On the 50th Anniversary of the Liberation War and the birth of the People's Republic of Bangladesh, the Lemkin Institute issues a formal statement for the recognition of the genocide committed towards the Bengali nation during the war for independence, said a press release.
After the British colonial partition of 1947, East Pakistan, today's Bangladesh, remained under the rule of West Pakistan. The partition was based on religious identity -- India became majority Hindu and Pakistan majority Muslim. Although the eastern part of Bengal was given to Pakistan because the majority of its people were Muslim, the West Pakistan government, the center of political, military and administrative power in postcolonial Pakistan, perceived Bengalis as being influenced by Hindus, and, therefore, not "true Muslims."
Due to this perception of Bengalis as a different ethnic, religious, and national group, West Pakistan established discriminatory policies with the intent to destroy their cultural and national identity and impose on them a singular West Pakistan identity. Amongst those policies were the prohibition againstspeaking Bangla, the imposition of Urdu as an official language, and the violent persecution and repression of a linguistic and cultural opposition that had started right after the partition. During this period of time, many social movements expressing Bengali cultural and national identity were born, such as the "Language Movement" and the "Six-Points Movement," an antecedent to the call for independence.
The genocidal policies of the postcolonial era became expressed in extreme and mass physical violence throughout the entire process of the Liberation War, from its very beginning, when West Pakistan implemented "Operation Searchlight," to the end of the war, when West Pakistan, facing defeat, proceeded to kill thousands of Bengali intellectuals.
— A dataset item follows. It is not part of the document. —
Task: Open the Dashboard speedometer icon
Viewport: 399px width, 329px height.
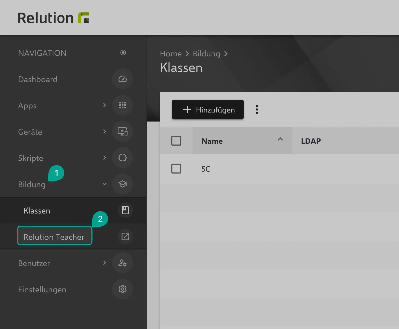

The atrocities committed by the Pakistani army and the local collaborators - such as razakars, Al Badr and Al Shams - included a systematic policy of sexual violence against Bengalis, the majority of the Bengali Hindu women and girls, involving vicious gang rapes, life force atrocities, sexual slavery, sexual torture, and forced maternity.
The Pakistani Army and local collaborators targeted hundreds of intellectuals from the very beginning of the war through to the infamous events of 14 December 1971, now known as "Martyred Intellectuals Day" in the memory of those who were abducted, killed and buried in mass graves. As in other contexts of emergent nationalist movements, Bengali intellectuals were the icons of cultural resistance against oppression: they initiated protest movements against the racist military regime of Pakistan and articulated demands based in the right to self-determination of the Bengali national group. Amongst those intellectuals who were killed were journalists, philosophers, poets, musicians, writers, professors, film-makers, lawyers, doctors and many other individuals who represented the different aspects of the Bengali identity.
The Lemkin Institute also wishes to highlight the efforts carried out by Bangladesh to bring justice to the victims and accountability for perpetrators by establishing the International Crimes Tribunals of Bangladesh in order to try the Bengali nationals that collaborated with the Pakistani government in perpetrating genocide, war crimes, and crimes against humanity. Judicial accountability must be at the core of any transitional justice and preventative efforts, and the international community should give support to national processes.
Given the lack of a broad international recognition of this crime, the Lemkin Institute calls upon the international community, including the United Nations, to urgently recognize the Bengali genocide as a way to pay tribute to the victims and to hold perpetrators accountable. The Lemkin Institute also calls upon the international community to provide help and support to Bangladesh in its justice efforts, as well as to pressure Pakistan to work with Bangladesh in its search for truth and justice.